Quelle: Klaus Peschel

Grimma. „Ich bin sehr erleichtert", sagte Gerull gestern nach der Stadtratssitzung im Grimmaer Rathaussaal.

„Wir müssen über einen Bebauungsplan für ein Gelände reden, das es schon über 500 Jahre gibt", skizzierte Oberbürgermeister Matthias Berger (parteilos) die Skurrilität der Situation. Aber ohne das Dokument drohe das Landratsamt mit der Räumung der Grundmühle. Wie berichtet, hatte die Behörde dem aus Hamburg stammenden Unternehmen die Gewerbeerlaubnis verwehrt. Dafür gebe es in diesem Wohngebiet kein Baurecht, so die Argumentation der Experten.

„Unser Ziel ist es, die Grundmühle zu erhalten", sagte Berger und warb bei den Abgeordneten um Zustimmung zu dem Planungsvorhaben, das die Stadt rund 15 000 Euro kosten wird. „Wir sprechen immer von Wirtschaftsförderung, in diesem Fall müssen wir es auch tun", gab Ute Kniesche, für die Freie Wählervereinigung (FW) im Stadtrat, ihre Zustimmung. Damit traf sie den Tenor, den auch die Abgeordneten anderer Fraktionen anstimmten.

Die Übernahme der Kosten durch die doch klamme Verwaltung sorgte dann aber doch für eine emotionale Debatte. Jörg Diecke, Fraktionsvorsitzender der Linken, unterstellte dem Unternehmer „erstaunliche Naivität", das Areal gekauft, ohne die baurechtlichen Belange vorab geprüft zu haben. Es dürfe nicht zur gängigen Praxis werden, dass über später nachgereichte Bebauungspläne Fehler im Vorfeld ausgemerzt werden, kritisierte Diecke. CDU-Abgeordneter Hubertus von Below hakte da ein. Auch er sei ursprünglich der Auffassung gewesen, dass die Stadt die Kosten nicht komplett schultern dürfe. „Aber ich habe meine Meinung geändert", sagte von Below. Er sehe die Stadt in der Pflicht.

Denn als Gerull vor rund zwei Jahren die Verhandlungen um die Grundmühle in Grimma aufnahm, hatte er deutlich gemacht, dass er die damals bereits geschlossene Gaststätte nicht wieder öffnen wird.

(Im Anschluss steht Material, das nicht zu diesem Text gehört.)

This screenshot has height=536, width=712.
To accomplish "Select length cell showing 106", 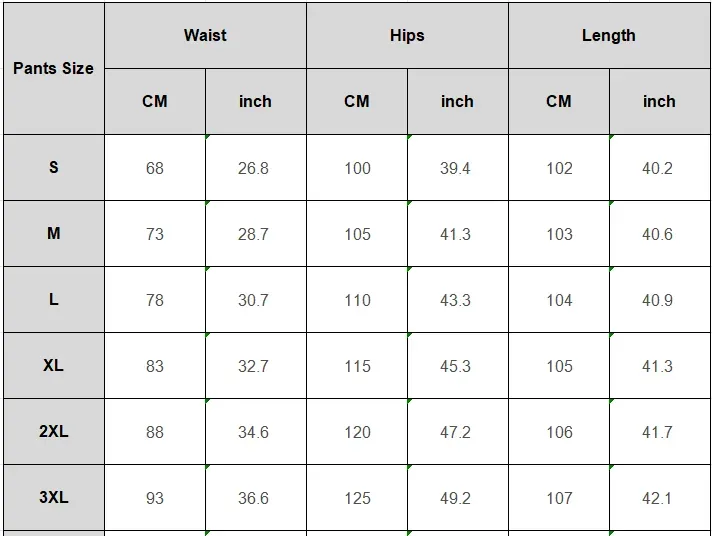I will pyautogui.click(x=559, y=432).
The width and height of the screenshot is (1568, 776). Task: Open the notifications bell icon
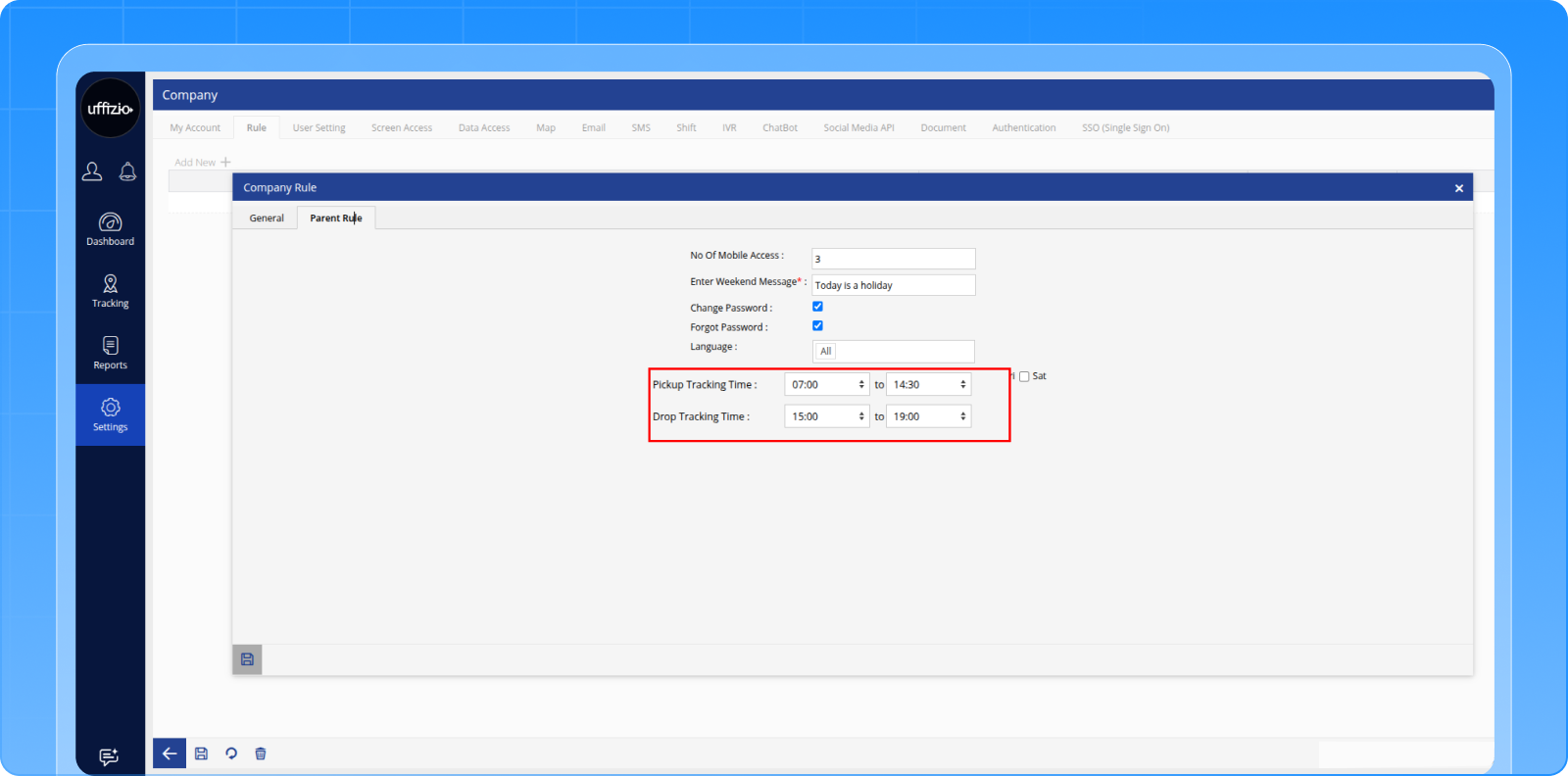tap(127, 171)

Seitens der Kommune war ihm signalisiert worden, dass der Standort für ein grafisches Gewerbe geeignet ist. Unter diesen Umständen hatte er sich eigenen Angabe zufolge entschlossen, sein Gewerbe aus Spanien und Hamburg nach Grimma zu verlegen. Nach einen Einbruch und Schäden durch Vandalismus investierte er erhebliches Kapital in den Erhalt der Grundmühle. Im Gebäude der ehemaligen Gaststätte baute er für seine Familie eine Wohnung aus. Im Erdgeschoss richtete er den grafischen Betrieb ein, der sich auf den Nachdruck von Gemälden aus mehreren Zeitepochen spezialisiert hat. Wie viel Geld der Unternehmer inzwischen am Standort investiert hat, lässt er offen. Jedoch räumte er gestern ein, dass die vom Landratsamt geforderten Brandschutzvorkehrungen weiter an der wirtschaftlichen Substanz des Unternehmens zehren würden.

Nachdem Thomas Reinhardt (Wählervereinigung Grimma Stadt und Land) deutlich gefordert hatte, dass diese Entscheidung ein Einzelfall bleiben müsse, stimmten die Abgeordneten mehrheitlich der Kostenübernahme für den Bebauungsplan zu.